L'ancien ministre du Budget, Jérôme Cahuzac, au coeur du plus gros scandale de l'ère Hollande, répond mercredi aux questions des députés sur ce que savait le gouvernement de son compte caché à l'étranger en dépit de ses mensonges répétés à chacun des acteurs concernés.

L'ancien orateur vedette de l'Assemblée nationale reviendra à cette occasion pour la première fois au Palais Bourbon, après avoir abandonné son siège de député sous les lazzi mi-avril.

Cette audition devant la commission d'enquête parlementaire sur d'éventuels dysfonctionnements de l'État entre les révélations de Mediapart le 4 décembre 2012 et les aveux de M. Cahuzac le 2 avril 2013 sera également sa première intervention publique depuis son mea culpa télévisé, le 16 avril.

Grave et contrit, il avait évoqué dans cet entretien retransmis par BFM-TV sa «part d'ombre» et avait reconnu avoir «commis une folle bêtise, une folle erreur», affirmant qu'il n'aurait pas dû accepter en mai 2012 le poste de ministre délégué au Budget que lui proposait François Hollande.

Mais il s'était montré moins disert pour mettre hors de cause le chef de l'État ou son ministre de tutelle, à l'Économie, Pierre Moscovici.
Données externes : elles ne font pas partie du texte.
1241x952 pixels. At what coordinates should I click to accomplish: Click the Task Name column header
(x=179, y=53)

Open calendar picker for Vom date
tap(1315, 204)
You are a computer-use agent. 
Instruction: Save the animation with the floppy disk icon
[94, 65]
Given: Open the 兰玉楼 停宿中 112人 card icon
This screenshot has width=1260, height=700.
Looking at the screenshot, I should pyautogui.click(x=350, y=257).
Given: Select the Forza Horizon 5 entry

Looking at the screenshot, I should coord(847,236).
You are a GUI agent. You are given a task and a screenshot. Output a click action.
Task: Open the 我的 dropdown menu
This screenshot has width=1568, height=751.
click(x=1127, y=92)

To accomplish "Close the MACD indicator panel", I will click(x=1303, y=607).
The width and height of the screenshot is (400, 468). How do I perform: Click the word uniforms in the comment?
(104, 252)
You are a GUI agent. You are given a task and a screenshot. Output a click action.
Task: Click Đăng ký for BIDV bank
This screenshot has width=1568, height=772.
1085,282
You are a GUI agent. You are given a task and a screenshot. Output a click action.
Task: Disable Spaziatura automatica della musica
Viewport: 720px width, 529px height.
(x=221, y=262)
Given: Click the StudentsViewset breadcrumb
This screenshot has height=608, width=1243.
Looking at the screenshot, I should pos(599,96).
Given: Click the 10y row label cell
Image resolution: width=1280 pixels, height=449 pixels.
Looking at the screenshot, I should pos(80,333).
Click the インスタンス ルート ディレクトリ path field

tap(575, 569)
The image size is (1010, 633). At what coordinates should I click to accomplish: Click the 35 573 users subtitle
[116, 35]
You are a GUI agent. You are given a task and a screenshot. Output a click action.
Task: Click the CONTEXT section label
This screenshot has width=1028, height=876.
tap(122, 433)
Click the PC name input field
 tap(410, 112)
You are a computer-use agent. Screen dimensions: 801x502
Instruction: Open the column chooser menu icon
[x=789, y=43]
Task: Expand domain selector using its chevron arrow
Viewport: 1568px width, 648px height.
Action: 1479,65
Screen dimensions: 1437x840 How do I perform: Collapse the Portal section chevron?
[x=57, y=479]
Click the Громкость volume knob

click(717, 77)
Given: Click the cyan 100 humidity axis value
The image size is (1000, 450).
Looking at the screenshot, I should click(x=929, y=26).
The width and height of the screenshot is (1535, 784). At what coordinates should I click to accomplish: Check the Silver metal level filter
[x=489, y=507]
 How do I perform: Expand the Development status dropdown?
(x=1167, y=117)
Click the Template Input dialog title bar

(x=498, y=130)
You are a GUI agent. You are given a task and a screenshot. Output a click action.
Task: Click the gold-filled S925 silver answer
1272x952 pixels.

À propos de M. Hollande, il s'était borné à dire: «j'ignore quel était son niveau de connaissance de cette affaire. Ce que je veux dire, c'est que à lui, comme au premier ministre, comme à Pierre Moscovici, je n'ai pas dit la vérité».

C'est pourtant sur ce que pouvait savoir Bercy, le ministère de l'Intérieur et celui de la Justice, ainsi que Matignon et l'Élysée bien sûr que la commission enquête.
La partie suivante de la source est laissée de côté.